Almost everyone believes there are such things as “good” and “bad” foods. The notion is inculcated within us from a very young age, and right now various agencies are pushing to make the notion of food ethics formally taught in schools.
The problem with food ethicism is, of course, that it has no real definition. Some believe raw foods are the only “good” foods, some believe fats and sugars are “bad,” others believe carbs are “bad,” some believe high-calorie foods are “bad,” some believe only whole-wheat, fruits, and vegetables are “good.”
Food ethicism is pervasive and, like other ethical systems, defines moral worth or immorality based on how close one adheres to the ethical dictates, or how far one strays from those same dictates. In other words, if you eat “bad” foods, you are a bad person, or at the very least, morally bereft.
Putting aside food ethicism which corresponds to non-health-related values (like animal rights, for instance), most food ethicism judges “good” foods at how closely they help you achieve a socially acceptable weight. The best food, almost bar-none, is the green vegetable. Anti-calorie, anti-carbs, anti-fat, anti-sugar, anti-salt, and anti-processed ethicists are delighted by the green vegetable. Salads are the composition of the green vegetable, in which it prevails, sprinkled with non-green vegetables, and also possibly meat, carbs, and dairy (in heavy moderation).
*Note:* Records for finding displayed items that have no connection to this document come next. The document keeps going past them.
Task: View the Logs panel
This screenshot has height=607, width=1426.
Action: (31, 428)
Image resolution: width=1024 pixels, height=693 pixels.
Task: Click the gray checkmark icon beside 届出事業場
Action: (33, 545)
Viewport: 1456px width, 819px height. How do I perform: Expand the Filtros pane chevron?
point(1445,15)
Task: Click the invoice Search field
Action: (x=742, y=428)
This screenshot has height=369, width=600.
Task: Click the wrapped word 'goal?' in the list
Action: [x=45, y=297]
The cult of the salad has reigned supreme since Day One of the War Against Obese People. When eating out with others, ordering a salad — the more green, the fewer condiment/meat/dairy/carbs is viewed almost universally as a sign of dietary “goodness.” Of course, one cannot live on salads alone. Which is the food ethicists’ great dilemma, across the board. Salads — in their purest form — are extremely low energy, and give you far less nutrition than you’d get popping a multivite.
Salads are, in their purest form, merely hunger-curbers. I.e., accessories to starvation.
So I’ll take liberty to define “eating junk food” as how far one has strayed from adherence to the Cult of the Salad.